Photo of Rachel Schwartzmann
Changing my perspective on time impacted other areas of my life.
  • Rachel Schwartzmann is the is the creator of the newsletter and podcast "Slow Stories." She lives in New York City.
  • This is an adapted excerpt from her book, "Slowing."
  • "Slowing" explores the benefits of living a slower life.

The room refocused as I clicked on the appointment link and waited for my first therapy session to begin. The initial hour was a primer, laying out how to best use our time together. My therapist invited me to share how I might have arrived at this point. Anecdotes gushed out like an open fire hydrant spewing water onto the streets. I finally admitted that this was my first time seeking support.

"You're ready to feel something different," she asserted kindly.

I shifted in my seat and looked away. The trees had returned to their tranquil state, soaking in afternoon light. There were no cardinals, robins, or pigeons in sight. My eyes roamed higher: beyond the treetops, soft clouds; beyond that, sky and stars; beyond that, anything and everything. This is the highest point I'll reach for a while, I thought as images of fog-laden mountaintops appeared in my mind.
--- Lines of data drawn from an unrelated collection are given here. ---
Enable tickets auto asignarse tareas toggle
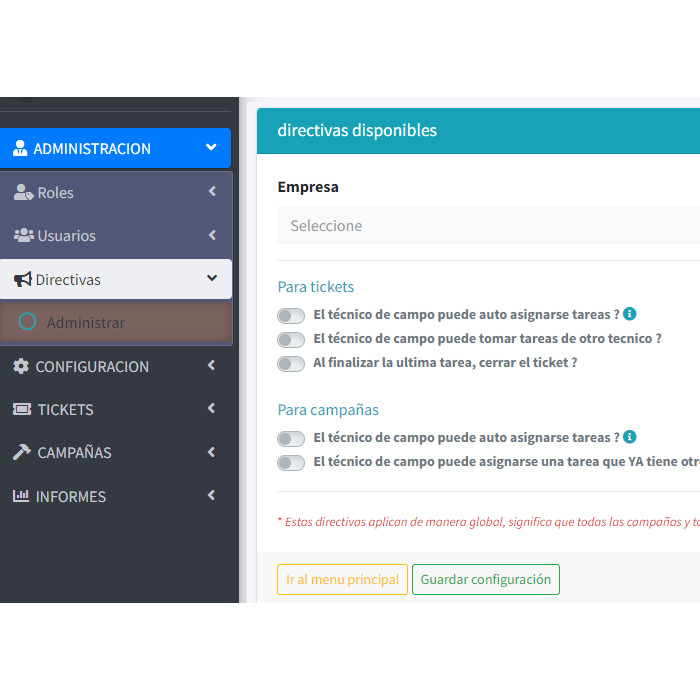The image size is (700, 700). click(291, 315)
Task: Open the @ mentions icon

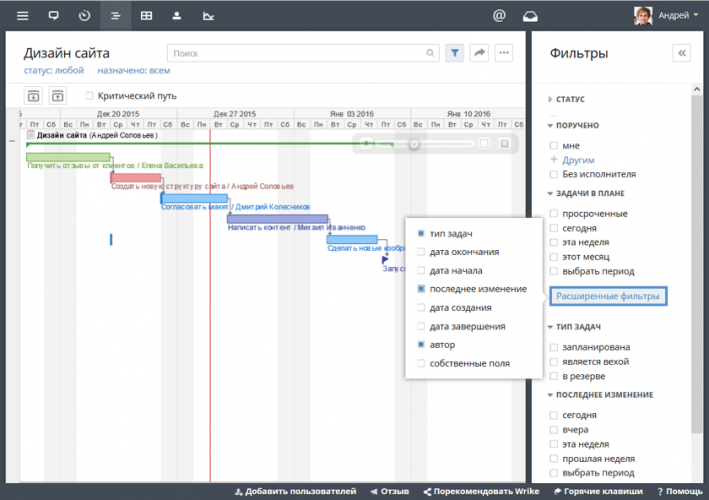Action: [499, 16]
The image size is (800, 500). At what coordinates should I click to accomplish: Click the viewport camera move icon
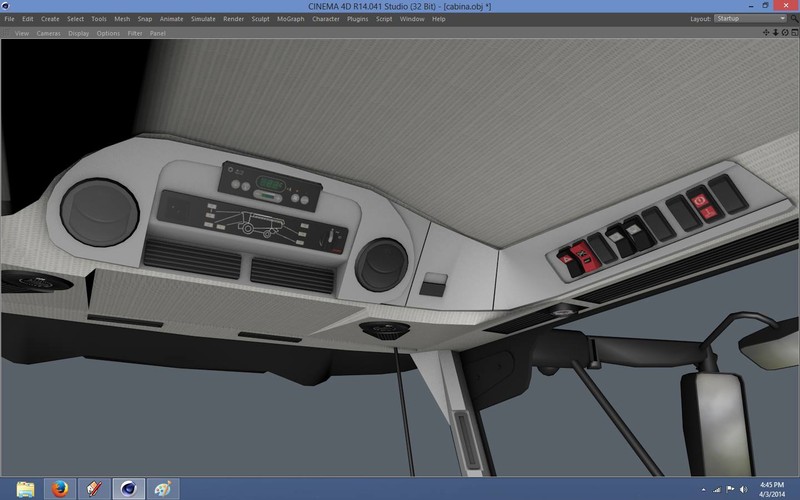click(766, 33)
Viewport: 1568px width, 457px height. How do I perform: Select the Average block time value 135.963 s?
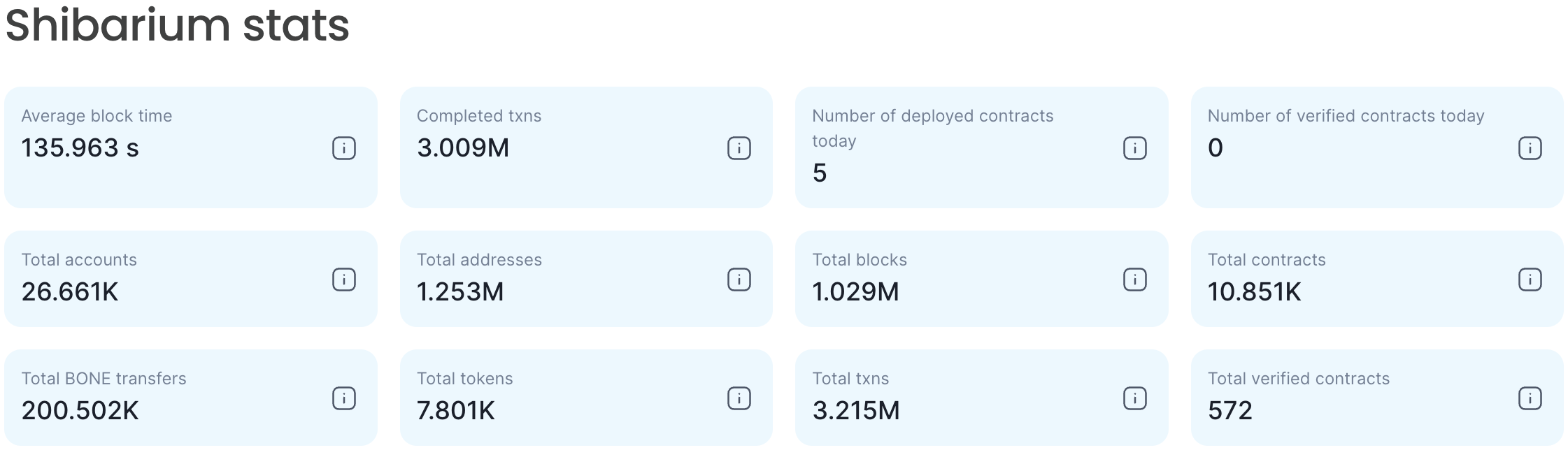80,148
There was nowhere else to go. There was nowhere else I'd rather be.

"Yes," I said, mostly to my on-screen reflection. "I want to try."

My anxiety can feel debilitating

"What does anxiety feel like?" someone close to me asked. "Like inside your head?"
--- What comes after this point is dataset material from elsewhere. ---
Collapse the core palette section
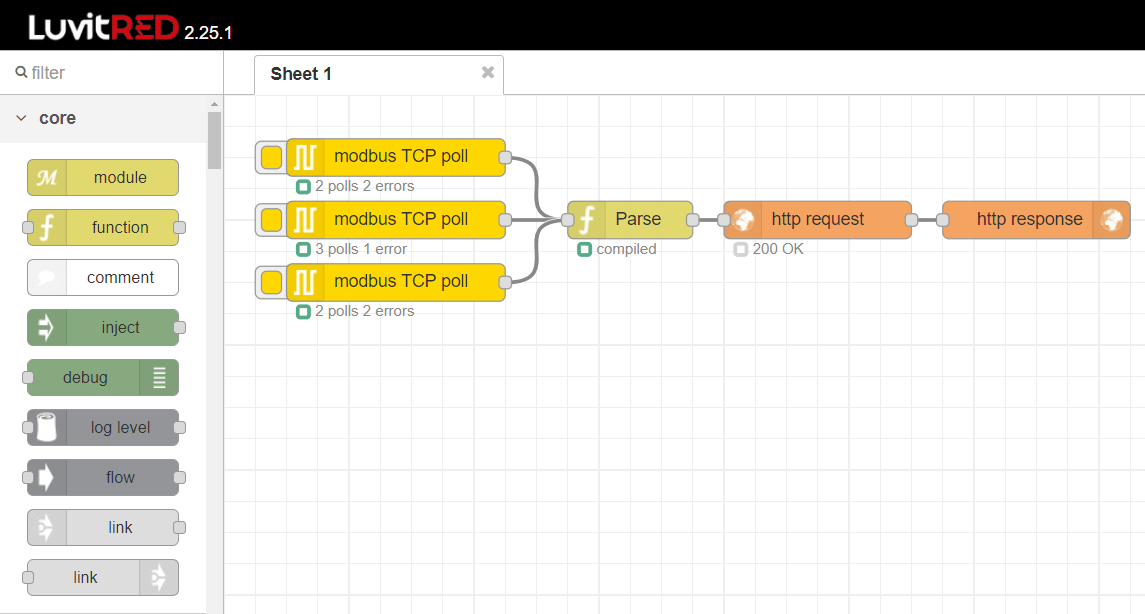Image resolution: width=1145 pixels, height=614 pixels. 21,117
I didn't have the words as July crashed into August and then a new season altogether — if I did, they were submerged in the nauseous trance that consumed me for days. If I did, they hid in the "sick bag" I made in case I couldn't calm myself down. If I did, they were drowned out by the sound of heart palpitations and heavy sighs. But I have the words now.

I would tell them that anxiety makes me a liar. When people ask how I'm doing, I want to tell them that I feel like collapsing into myself, but instead say, "I'm busy; fine." The latter is easier because who says I owe them the truth? But then, when the corners of my mouth produce a sharp pain from a day of forced laughter, I remember that anxiety feels like a betrayal. I'm not sure I can trust that my mind and body will ever be in sync.

Anxiety feels like an electrical current sapping my imagination and draining my social battery. I liken it to having a sixth sense: perpetual crisis. There is intrusion and destruction, and the thoughts get so loud that hunger and fullness become weaponized: You will fall apart, it says. Everything will fall apart.

You will expel your breakfast, lunch, and dinner, then your love, confidence, and hope until there's nothing left inside but fear. It turns out that fear is a potent seed. When I've spewed the last drops, I envision whatever's left mixing with my stomach bile, fusing into toxic soil for more trouble to grow.

I would tell them that, at its worst, anxiety pulls my soul out of my body, using it as an energy source to mess with life's circuitry. Everything loses its wonder. Not a single light switch in sight will turn on.

So I fumble around in the darkness, straining to remember another way of moving through the world.

Thinking about time differently has helped me navigate anxiety — and expand my view of love

I never doubted my ability to keep up with my husband, John, but occasionally his confidence overwhelmed me.

I watched him move through the world with genuine self-awareness during our earliest travels together. Each time, I became more conscious of my shortcomings — my anxieties.

But I was younger then, and at that point, flaws seemed like opportunities to rewrite a more convenient story, one I thought the rest of the world wanted to hear: Go this way, act like this, see this place, be this person — and whatever you do, make sure you are at the top of your game. My relationship with the movement grew increasingly complicated, motivated by societal obligation just as much as curiosity about the world. I embraced an energy I couldn't always trust was pushing me in the right direction.

Eventually, I slowed down. In many ways, I thought achieving slowness was the most accessible form of enlightenment. It was advertised to me as being on the same level as well-being, understanding, and equilibrium — but when I started to claim it fully, I recognized just how nuanced it is. As much as slowness encourages us to pay attention to possibility, it also shows us exactly where we are. And those places aren't always what we expect.

For so long, anxiety has occupied more than the periphery of my days. It's become a form of slowness all its own, invoking a time zone that causes me to move through life at a different pace. Because of this, I've learned to measure time differently.

Love, too.

Love blooms in motion but matures in stillness: the deep, uncharted territory that can't be tracked by apps or miles. Love is out of frame: in the blurred edges of our best photos, my lips pecking the top of his head. Love is taking one step forward — and then many steps back — to build a life that moves you across time and space.